---- Excerpt provided

When Adriana Chavela emigrated from Mexico City to Hendersonville in 2003 — joining her parents who had lived there since 1996, when her father retired as a pilot for Aero Mexico — the resident Hispanic community was still very small. “There was one Mexican store on Four Seasons Boulevard,” she remembers. “But they didn’t have a carniceria or many of the things we needed. To get things to cook, we went to the La Unica Mexican store in Greenville once a week.”
As the Hispanic community in Hendersonville grew, so did Chavela’s vision to nurture that growth and build bridges between immigrants and the existing community. In the freshly painted entry of the 100-year-old Ernest W. Ewbank home in Jackson Park, the center is now running with activities such as salsa and bachata dancing, folklore for adults and kids and different networking events. An open house will take place on Thursday, March 26.
“The house hasn’t been used much over the years, so people who come to the park for walking and tennis have been stopping in and asking what is happening,” Chavela says. “When we tell them, they want to know when we will be open and how to be involved. They have been very welcoming.”
The Hola Cultural Center is intended to provide a central, physical location where people from all cultures can connect through the arts. It will serve as an active partner in the educational, economic and cultural development of diverse groups of people in Western North Carolina.
The timeline of the center can be traced to 2013. After two companies she worked for closed their Hendersonville offices, Chavela launched Hola Carolina magazine. “I had two kids on my own and no job. The idea for the magazine came to me in a dream, and I used my last $200 to put together a media kit,” she says. “I knocked on doors everywhere and sold the first copy in two weeks.”
Hola Carolina was by no means an overnight success, but its exposure and influence spread when the magazine began sponsoring and producing Hendersonville’s International Children’s Day Festival in Jackson Park and creating new multicultural celebrations such as Fiesta Hendersonville in downtown Hendersonville and Hola Asheville in Pack Square Park.
When applying for permits and soliciting sponsorships, Chavela was consistently asked if Hola Carolina was part of a nonprofit organization. The magazine did not, so she went to the Community Foundation of Henderson County for advice. “When Adriana asked us for help in starting a nonprofit to support some of the things she wanted to do, we pointed her in the direction of other groups doing similar things,” remembers McCray Benson, president and CEO. “They really took the reins and sought out similar groups and mentors.”
In 2017, Hola Community Arts was approved as a 501(c)(3), and, shortly after, applied for funding from the Community Grant Program. “[Organizers] started discussing having a cultural center, open for everyone regardless of age, gender, ethnicity, race or background,” says Benson. “They envisioned a place to share not only culture but to educate and welcome diverse groups and support understanding across all groups. It felt like such a positive approach to things that have been challenging to communities and a medium in which we could look for how to be best neighbors and friends.”
“After every festival, we had people come to us, asking where they could take a class in dance or folklore or cooking or language,” says Chavela. “They were so interested to learn more, and I would explain that we didn’t have a space. It became clear that what was needed was a permanent, physical space.” One day, when she and her husband, Ron Stamey, were driving through Jackson Park, they saw the Ewbank house and thought it might be a possibility.

--------
---- Dataset excerpt

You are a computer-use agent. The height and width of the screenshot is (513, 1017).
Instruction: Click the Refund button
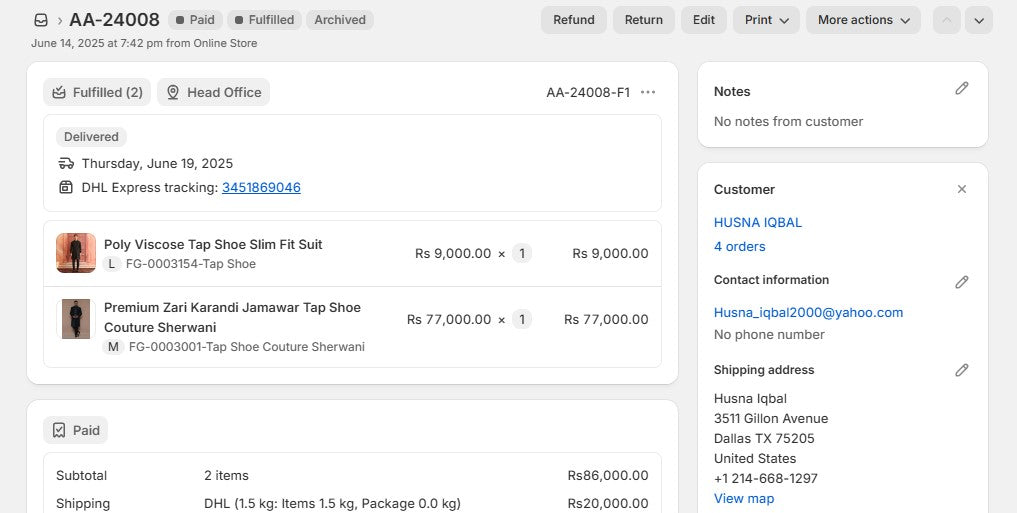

--------

> _Task list_
**1.** In the article about the Hola Cultural Center, in what year was Hola Community Arts approved as a 501(c)(3)?
**2.** Reproduce the passage of the Hola Cultural Center article starting with "The timeline of" and going on through "Pack Square Park.".
**3.** Carry on the article about the Hola Cultural Center from its last sentence.

> _Answer set_
**1.** 2017

**2.**
The timeline of the center can be traced to 2013. After two companies she worked for closed their Hendersonville offices, Chavela launched Hola Carolina magazine. “I had two kids on my own and no job. The idea for the magazine came to me in a dream, and I used my last $200 to put together a media kit,” she says. “I knocked on doors everywhere and sold the first copy in two weeks.”
Hola Carolina was by no means an overnight success, but its exposure and influence spread when the magazine began sponsoring and producing Hendersonville’s International Children’s Day Festival in Jackson Park and creating new multicultural celebrations such as Fiesta Hendersonville in downtown Hendersonville and Hola Asheville in Pack Square Park.

**3.**
“We saw we might be able to accommodate some leased office space to them and asked them to make a proposal to present to the Board of Commissioners,” says Carleen Dixon, director of the Henderson County Parks and Recreation Department. “I think in every situation we work to embrace anyone who has an interest in using parks and our facilities to create partnerships to allow us to reach more people we may not otherwise. Those partnerships are a great asset to the community and its citizens.”
Hola Community Arts received approval from the Board of Commissioners on Nov. 4. “It is exciting to have a place our volunteers can come as we plan festivals and where vendors can apply for space,” says Chavela. “We can do pre-festival meetings and a post-festival reception here to say thank you.”
She points to Cocina Latina as a successful program of Hola Community Arts that can grow in the cultural center. “Cocina Latina started with a few single mothers who wanted to start food businesses but were cooking in unauthorized kitchens. They wanted to sell at our festivals, but we couldn’t allow it,” she explains. “One of our board members suggested we start a program with classes to teach the women how to do it in a regulated way. We brought in people from the health department, from insurance [companies] and Mountain BizWorks to teach them the business. We held the classes in a church and other nonprofit spaces, and two of those women have started their own businesses. Now we can do the classes in our own place and help more women, and men, too.”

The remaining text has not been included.